I’m now about halfway through Barbara Kingsolver’s Demon Copperhead, which was kindly sent to me by Faber. On the day I started reading it, it won The Pulitzer Prize for fiction, along with my joint-favourite read of 2022, Trust by Hernan Diaz. The Pulitzer is something that fascinates me, because it’s seen as such a global marker for good work despite being distinctly American, in that it is an American prize, but it also awards work that attempts to describe and define what ‘American’ means. Both Trust and Demon Copperhead certainly fit that description; the former for its depiction of New York at the turn of the last century, especially in the growth and decline (and growth again) of the Stock Market and the latter for its depiction of the South and the opioid crisis.
Demon is a retelling of Dickens’ David Copperfield (1850), which is one of his best (in my humble opinion) (it’s not that humble I do know a weirdly large amount of information about Charles Dickens, and I have taught, researched, and written on him -- including for the Christmas episode of You’re Dead To Me). Despite being familiar with the kind if narrative arc that Kingsolver’s novel is taking, this book is continually throwing me for a loop. I don’t often cry at fiction, but there was one chapter that I was actually silently weeping while reading. (Weirdly, I cry at most films that I watch, most recently Butch Cassidy and the Sundance Kid, and that was because it was so good).
It’s set in the southern Appalachian Mountains in Virginia (‘hillbilly country’ as Demon terms it), and largely takes place in the 90s. Demon is actually Damon, a redheaded boy born to an eighteen year old woman who is a drug addict at the time of his birth. He is looked after by his neighbours at the trailer park he lives in, the Peggots, as his mother works long hours at Walmart. The title takes ‘Copperhead’ from both his red hair, as well as how copperhead snakes are said to live in his trailer park, but he, and all the other residents have never seen any. Copperheads become a metaphor for how people will ascribe danger and negativity to places where it doesn’t exist, and in turn make it dangerous for other reasons -- which is very like Demon’s own story. I’m really enjoying it, even though it is very upsetting. Will write more on it next week! I will say it’s been a good accompaniment to Sleepwalk because it feels very ‘this is how we end up in a situation like that’.

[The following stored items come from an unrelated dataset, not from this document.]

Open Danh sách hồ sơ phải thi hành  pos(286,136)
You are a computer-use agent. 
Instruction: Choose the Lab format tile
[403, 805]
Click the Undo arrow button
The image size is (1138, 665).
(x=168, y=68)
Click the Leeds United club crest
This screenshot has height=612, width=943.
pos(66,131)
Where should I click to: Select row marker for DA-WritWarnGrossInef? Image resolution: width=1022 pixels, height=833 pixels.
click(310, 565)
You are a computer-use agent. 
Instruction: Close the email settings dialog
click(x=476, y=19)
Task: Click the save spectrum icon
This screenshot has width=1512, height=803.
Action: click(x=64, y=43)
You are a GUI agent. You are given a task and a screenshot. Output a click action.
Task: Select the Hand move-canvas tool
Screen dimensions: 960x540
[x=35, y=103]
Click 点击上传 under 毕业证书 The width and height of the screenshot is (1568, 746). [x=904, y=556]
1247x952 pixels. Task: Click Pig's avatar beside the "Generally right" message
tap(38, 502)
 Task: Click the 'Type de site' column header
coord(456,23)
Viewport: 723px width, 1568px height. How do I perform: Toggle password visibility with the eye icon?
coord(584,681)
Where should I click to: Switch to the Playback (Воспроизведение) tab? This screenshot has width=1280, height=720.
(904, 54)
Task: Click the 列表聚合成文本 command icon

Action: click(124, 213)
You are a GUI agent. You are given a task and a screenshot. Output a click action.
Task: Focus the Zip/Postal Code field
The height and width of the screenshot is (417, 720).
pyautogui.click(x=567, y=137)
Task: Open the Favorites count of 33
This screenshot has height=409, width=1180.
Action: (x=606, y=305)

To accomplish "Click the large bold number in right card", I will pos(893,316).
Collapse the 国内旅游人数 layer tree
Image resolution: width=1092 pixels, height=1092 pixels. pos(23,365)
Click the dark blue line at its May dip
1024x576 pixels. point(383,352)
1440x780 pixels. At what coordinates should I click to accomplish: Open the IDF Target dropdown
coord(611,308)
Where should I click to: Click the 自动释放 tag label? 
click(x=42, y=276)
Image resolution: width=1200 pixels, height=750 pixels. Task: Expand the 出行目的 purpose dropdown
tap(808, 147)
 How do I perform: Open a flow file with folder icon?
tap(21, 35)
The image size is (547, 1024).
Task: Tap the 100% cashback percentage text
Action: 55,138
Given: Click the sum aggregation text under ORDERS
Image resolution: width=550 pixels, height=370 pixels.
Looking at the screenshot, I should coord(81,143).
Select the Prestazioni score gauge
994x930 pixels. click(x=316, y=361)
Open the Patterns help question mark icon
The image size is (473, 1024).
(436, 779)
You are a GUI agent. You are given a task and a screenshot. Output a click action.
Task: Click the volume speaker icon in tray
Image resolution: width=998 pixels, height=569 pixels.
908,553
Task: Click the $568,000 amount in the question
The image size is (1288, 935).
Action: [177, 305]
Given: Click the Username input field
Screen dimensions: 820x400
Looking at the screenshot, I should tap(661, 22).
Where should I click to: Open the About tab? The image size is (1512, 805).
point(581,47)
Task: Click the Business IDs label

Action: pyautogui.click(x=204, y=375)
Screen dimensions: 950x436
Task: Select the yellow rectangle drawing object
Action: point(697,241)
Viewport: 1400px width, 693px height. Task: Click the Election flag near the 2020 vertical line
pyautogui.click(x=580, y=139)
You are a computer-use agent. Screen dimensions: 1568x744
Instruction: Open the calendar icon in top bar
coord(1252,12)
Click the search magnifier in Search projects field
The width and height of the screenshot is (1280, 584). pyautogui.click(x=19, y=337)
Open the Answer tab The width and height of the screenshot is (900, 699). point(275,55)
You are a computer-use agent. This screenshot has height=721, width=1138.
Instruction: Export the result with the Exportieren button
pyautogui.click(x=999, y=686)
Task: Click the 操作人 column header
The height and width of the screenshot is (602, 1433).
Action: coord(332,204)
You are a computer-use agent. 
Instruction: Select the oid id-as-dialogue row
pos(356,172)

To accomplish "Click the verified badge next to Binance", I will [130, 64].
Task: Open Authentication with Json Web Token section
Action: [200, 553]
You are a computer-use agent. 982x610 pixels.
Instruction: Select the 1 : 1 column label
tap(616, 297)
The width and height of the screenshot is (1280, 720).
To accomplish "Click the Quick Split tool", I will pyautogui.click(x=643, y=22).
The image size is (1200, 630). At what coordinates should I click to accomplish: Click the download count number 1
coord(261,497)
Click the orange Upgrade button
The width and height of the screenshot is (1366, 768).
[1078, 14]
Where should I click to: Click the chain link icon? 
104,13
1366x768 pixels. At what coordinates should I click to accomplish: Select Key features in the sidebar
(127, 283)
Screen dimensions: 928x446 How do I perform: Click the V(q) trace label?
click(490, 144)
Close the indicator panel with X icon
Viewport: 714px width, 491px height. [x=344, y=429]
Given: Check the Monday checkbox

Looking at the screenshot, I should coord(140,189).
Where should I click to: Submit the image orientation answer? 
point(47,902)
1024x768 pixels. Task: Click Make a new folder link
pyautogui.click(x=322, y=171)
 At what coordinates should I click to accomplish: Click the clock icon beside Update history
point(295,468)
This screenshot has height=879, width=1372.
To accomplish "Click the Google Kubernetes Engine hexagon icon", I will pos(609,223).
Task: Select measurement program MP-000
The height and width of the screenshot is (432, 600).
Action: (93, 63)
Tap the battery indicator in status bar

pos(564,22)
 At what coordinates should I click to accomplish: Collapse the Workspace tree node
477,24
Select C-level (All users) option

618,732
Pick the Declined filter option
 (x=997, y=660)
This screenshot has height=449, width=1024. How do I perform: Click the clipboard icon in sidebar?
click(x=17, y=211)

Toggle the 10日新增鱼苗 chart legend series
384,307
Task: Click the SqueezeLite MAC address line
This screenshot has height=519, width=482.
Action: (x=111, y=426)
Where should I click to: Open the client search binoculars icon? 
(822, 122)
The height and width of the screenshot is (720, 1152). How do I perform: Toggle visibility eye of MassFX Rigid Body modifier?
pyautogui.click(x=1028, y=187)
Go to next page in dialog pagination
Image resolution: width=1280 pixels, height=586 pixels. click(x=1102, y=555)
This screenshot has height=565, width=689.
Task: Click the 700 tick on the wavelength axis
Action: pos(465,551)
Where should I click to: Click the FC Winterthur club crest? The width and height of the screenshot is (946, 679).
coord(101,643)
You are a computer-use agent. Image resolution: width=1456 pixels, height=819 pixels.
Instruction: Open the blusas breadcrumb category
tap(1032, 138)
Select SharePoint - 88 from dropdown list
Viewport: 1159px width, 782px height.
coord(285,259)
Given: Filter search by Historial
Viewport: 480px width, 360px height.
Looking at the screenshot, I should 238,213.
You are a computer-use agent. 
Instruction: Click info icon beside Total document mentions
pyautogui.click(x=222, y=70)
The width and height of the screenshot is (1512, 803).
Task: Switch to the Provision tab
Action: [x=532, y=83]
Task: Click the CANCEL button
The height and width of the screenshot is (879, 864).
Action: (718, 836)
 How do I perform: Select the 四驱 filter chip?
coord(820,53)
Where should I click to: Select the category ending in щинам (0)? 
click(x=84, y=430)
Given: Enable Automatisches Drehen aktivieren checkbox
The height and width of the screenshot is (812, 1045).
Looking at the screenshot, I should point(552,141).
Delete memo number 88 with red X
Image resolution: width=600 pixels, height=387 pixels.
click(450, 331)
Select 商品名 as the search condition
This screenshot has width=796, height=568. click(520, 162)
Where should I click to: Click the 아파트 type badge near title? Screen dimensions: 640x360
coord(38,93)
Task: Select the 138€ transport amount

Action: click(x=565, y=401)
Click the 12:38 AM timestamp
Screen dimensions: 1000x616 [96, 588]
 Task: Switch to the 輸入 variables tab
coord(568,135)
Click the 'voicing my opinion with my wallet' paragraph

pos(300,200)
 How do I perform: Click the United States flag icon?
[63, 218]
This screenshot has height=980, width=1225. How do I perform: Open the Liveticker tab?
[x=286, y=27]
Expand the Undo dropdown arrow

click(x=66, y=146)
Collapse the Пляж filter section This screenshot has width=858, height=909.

Speaking of Dickens, which I often am, I’m currently editing my PhD thesis section on his A Tale of Two Cities (1859). I had forgotten how great this novel is -- I’ve been skim-reading it to remind myself of the major plot points, and it’s wild how complex of a narrative he got into what isn’t really a very long book. Anyway, not much else to say on that because I have been writing about it a lot and don’t care to think about it more than I need to, lol.